Selected text ▸
Hong Kong – a city of banks, restaurants, designer stores,
and an infinite number of high raise apartment buildings. The public transportation is wonderfully
efficient and with my prepaid Octopus card all I have to do is to tap my card
to the reader on any form of transportation and the fee is automatically
deducted, although since I’m an “elderly” the fee is very low – it’s even free
to ride the Star ferry across the harbor, which everyone should do at least
once in their life. It’s still a
thrilling ride, even if the harbor is much small than it was twenty years ago,
and the boat traffic is much less.
Hong Kong is all about making money and spending money, and
eating; eating everything and anything, as long as it is fresh. For example, I ate goose intestines, duck
tongues, and the fallopian tubes of a frog-like animal. But more familiar types of food are even more
delicious (to me); roast goose, barbecue pork, steamed whole fish, and of course
we ate a lot of dim sum. I love dim sum,
not just the food itself but the ambiance – people sitting at tables with
strangers reading their newspapers, drinking tea, passing time. Of course the newer fancier restaurants lack
this slow pace, but even at these places I don’t feel rushed.

What to work on ▸
1. Please answer these questions about the Hong Kong passage, one line each:
(a) What prepaid card does the writer tap on public transportation?
(b) Which ferry can the writer ride for free?
(c) What three unusual foods did the writer eat?
2. Continue the Hong Kong passage from its final sentence, keeping the same voice.

Material ▸

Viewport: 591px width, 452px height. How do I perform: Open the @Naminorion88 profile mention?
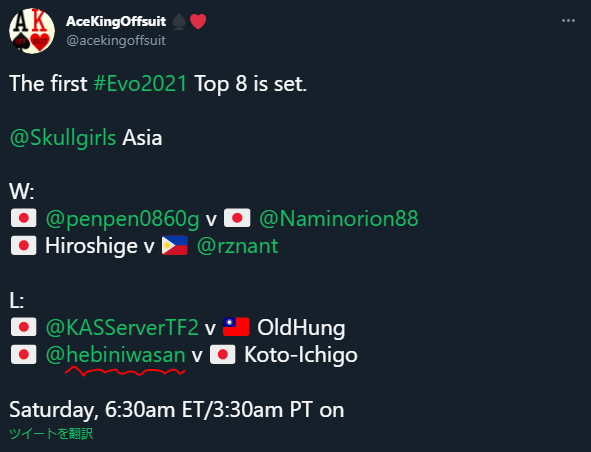(338, 219)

Answers to each task ▸
1.
(a) An Octopus card.
(b) The Star ferry.
(c) Goose intestines, duck tongues, and the fallopian tubes of a frog-like animal.

2.
The streets in some parts of town are lined with designer
shops and outside these shops there are lines of people waiting to get in,
mostly mainland Chinese with money to burn.
On the Star ferry I saw women with bags – lots of bags - from Chanel,
Burberry, Prada, and numerous other high priced stores. All that money is driving up the cost of
real estate here, so that apartments rent for thousands of (US) dollars a
month, and sell for millions.
Get on a ferry to an outlying island, or a bus to the peak,
and in half an hour you are hiking in the country. Our first day in Hong Kong the weather and
visibility were great so we took a bus to the peak (the tram has become too
popular with mainland tourists now), and hiked from Victoria Peak to the top of
High West, another peak with a spectacular view and no buildings. While we were climbing the hill that song
from the old movie Love is a many
splendored thing kept playing in my head: “once on a high and windy hill
two lovers kissed…” But Nonnie didn’t
want to kiss in front of the other hikers.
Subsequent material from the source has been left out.